Malala Yousafzai, premio Nobel per la pace, che quando era poco più di una bambina, nel suo paese, il Pakistan, fu gravemente ferita dai talebani che la consideravano simbolo degli infedeli e delle oscenità, solo perché impegnata nel diritto all’istruzione delle bambine e per i diritti civili, fa ancora sentire la sua voce. È uscito  il suo libro “Siamo tutti profughi” (Garzanti, 12,90 €), in cui racconta i suoi viaggi e gli incontri con le ragazze in fuga dalla guerra.

Malala: Siamo tutti profughi

Scrive Malala: “Resto sempre sconvolta quando vedo così tante persone dare per scontata la pace. Io sono grata ogni giorno di poterla vivere. Non per tutti è possibile. Milioni di uomini, donne e bambini vivono quotidianamente la guerra. La loro realtà è fatta di violenze, di case distrutte, di vite innocenti perdute. E la loro unica possibilità per sopravvivere è partire. È “scegliere” di diventare rifugiati. Non c’è alternativa”.

E così, ecco la storia di María che è dovuta scappare dal suo paese in Colombia insieme alla mamma nel cuore della notte, con il padre ucciso dai guerriglieri delle Farc. O di Zaynab che, nello Yemen, non ha frequentato la scuola per due anni a causa della guerra, prima di riuscire a scappare in America. Sua sorella Sabreen è sopravvissuta a un viaggio straziante verso l’Italia.

Malala Yousafzai rende onore alla realtà nascosta dietro le fredde statistiche, ai visi e alle vicende personali dietro le notizie che leggiamo quotidianamente sui milioni di rifugiati nel mondo.
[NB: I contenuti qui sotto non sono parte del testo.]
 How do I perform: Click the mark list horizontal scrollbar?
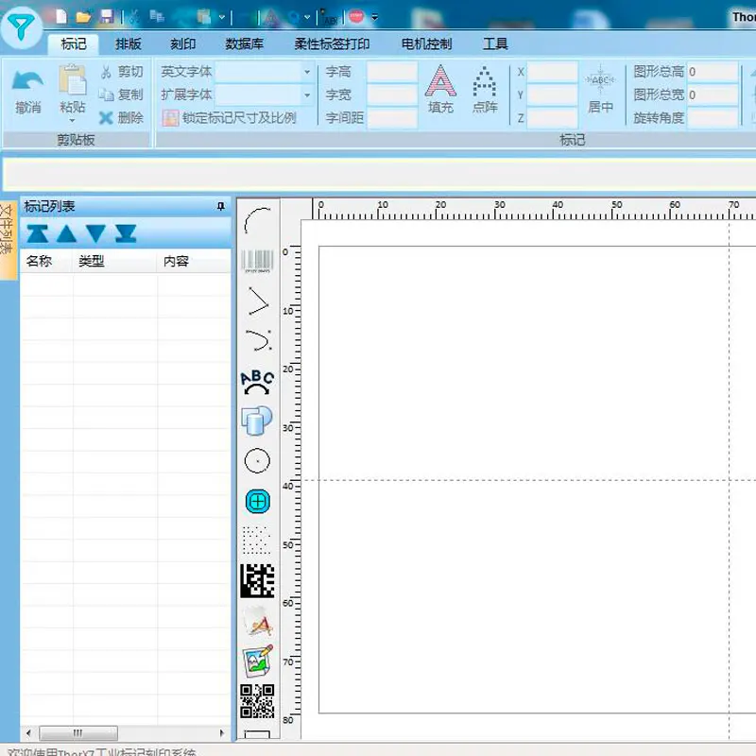pyautogui.click(x=125, y=733)
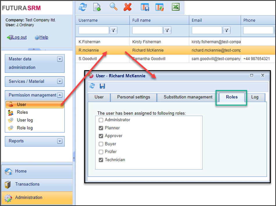The height and width of the screenshot is (206, 276).
Task: Open the Transactions navigation button
Action: (x=27, y=184)
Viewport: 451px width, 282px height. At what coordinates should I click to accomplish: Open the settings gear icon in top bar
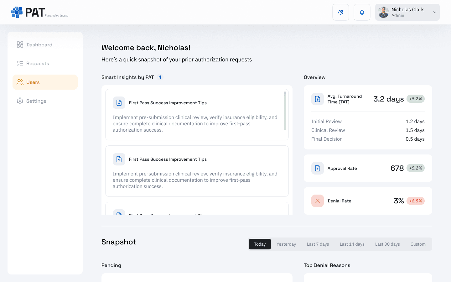point(340,12)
Le visite ai campi profughi le hanno infatti dato modo di ripensare alla propria esperienza, prima di bambina rifugiata interna nel suo Pakistan, e oggi di attivista a cui è permesso di viaggiare ovunque tranne che per far ritorno nella patria che ama.
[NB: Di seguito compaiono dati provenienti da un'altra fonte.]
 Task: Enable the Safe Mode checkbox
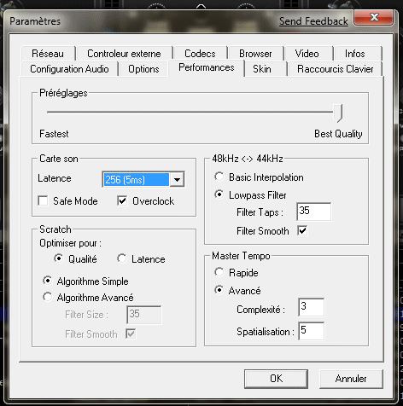(43, 200)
Questo libro è un mix di memorie personali e racconti collettivi, una riflessione che Malala fa incrociando la sua esperienza con quelle delle altre ragazze che ha incontrato in situazioni di grande disagio, costrette ad allontanarsi dalla propria casa, dalla propria comunità, dal proprio mondo, alla ricerca di un altro che le possa accogliere ma che, spesso, si presenta ostile, le allontana e non le accoglie. Se si diventa profughi, in un continuun di grandi migrazioni, crisi, guerre e conflitti, è una necessità, non certo un piacere o un modo per passare il tempo e trasferirsi in un altro luogo.

Degli attuali 68,5 milioni di profughi, Malala ricorda che la maggior parte è costituita da giovani, ciascuno con i propri sogni e le proprie speranze, cui bisogna riconoscere i diritti umani fondamentali, come quello di avere un posto sicuro da chiamare casa in cui vivere in pace.